For over two decades Field and his wife Kate have owned and operated Summit Guides, a fly-fishing outfit operating out of Keystone Village in Keystone, Colorado. Every guest who stays at Keystone in the summer gets a free fly-fishing clinic from either Field or one of his 13 guides. Field is a gentle teacher who loves to teach children and women to fly fish.

“This is a sport that needs more women and children of all cultures to be involved. It is about being one with nature and about observing your natural environment,” Smiled Field. His own daughter, who is a grown woman now, began fly-fishing at 7 years old. She too guides occasionally.

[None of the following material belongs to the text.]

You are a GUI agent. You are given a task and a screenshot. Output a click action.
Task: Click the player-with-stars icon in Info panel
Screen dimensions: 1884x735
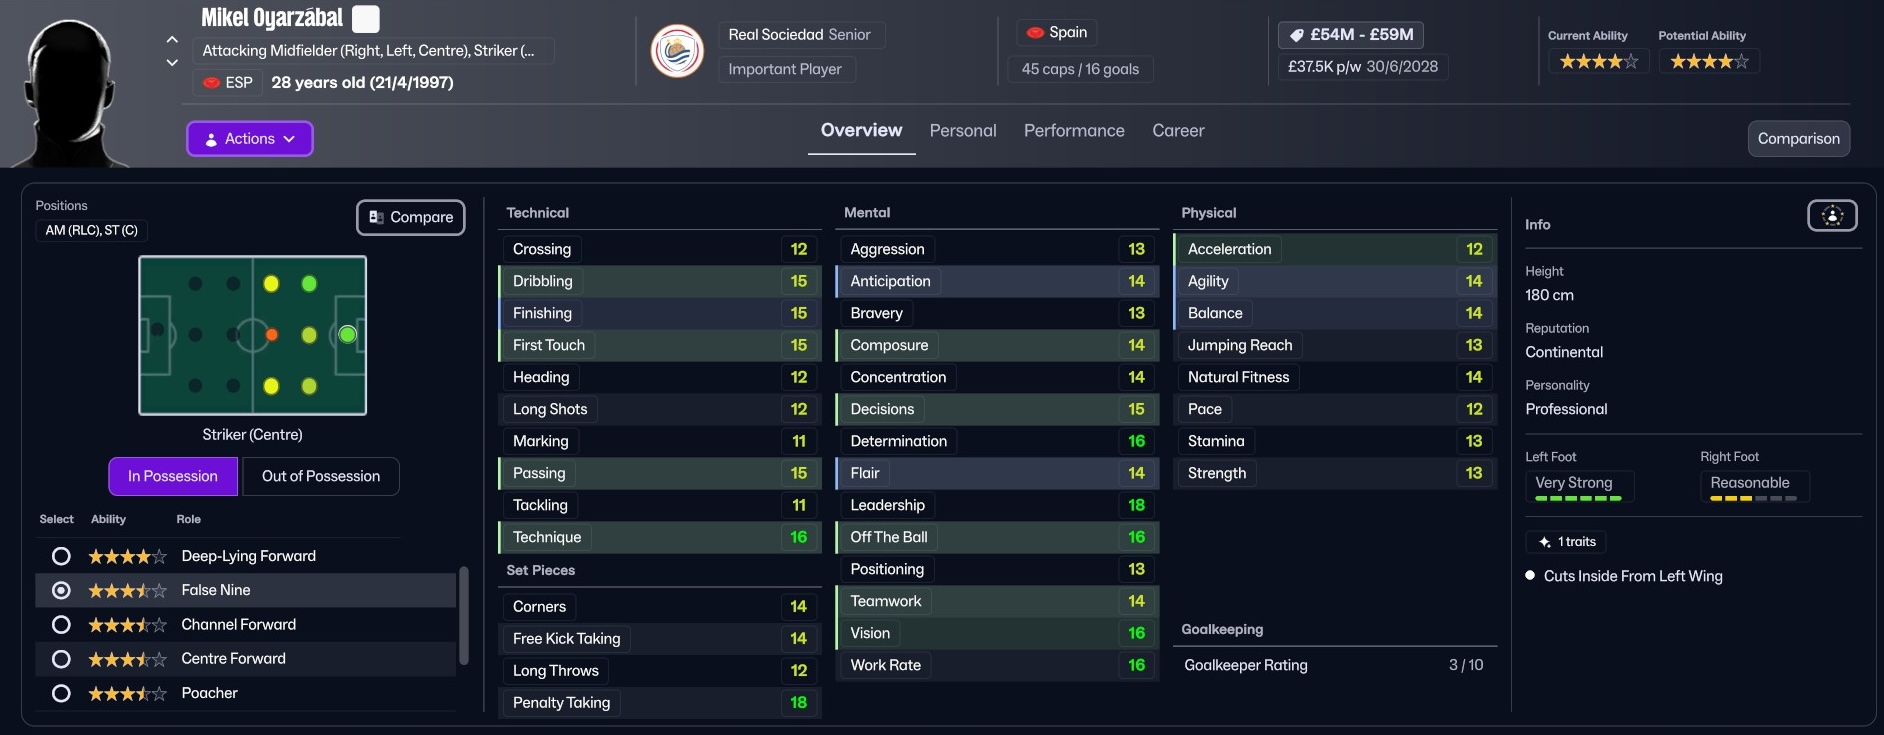coord(1831,216)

“I want to pass on the legacy of my grandparents by instilling in those who pass through my shop the sense of awe and respect we should have toward the earth. I am a product of the Rocky Mountains and the Ute Nation; the spirit of the west is ingrained in me. I think through fly fishing we can all get in tune with that harmony.”

Summit Guides never stops fishing. They fish four season all over the state. They offer float fishing on the Blue and Colorado rivers and wade fishing on the Blue, Colorado, South Platte, Arkansas, Eagle, Snake, Williams Fork, Middle Fork rivers and Muddy, Ten Mile and Reeder creeks. “Imagine fly fishing while it is snowing, beautiful. Most folks think fishing is only for summer but my ancestors knew the land never sleeps. Fishing is for all times and all seasons!” laughed Field.

However, it is summer now and Field has fishing dreams, kids fishing derbies and kids contest. From July through August Filed and his shop work hard to get the young ones hooked, so to say. This is a lifetime gift that will stay with the kids forever. In fact, my own 11-year-old daughters still talk about the day they learned to cast a fly.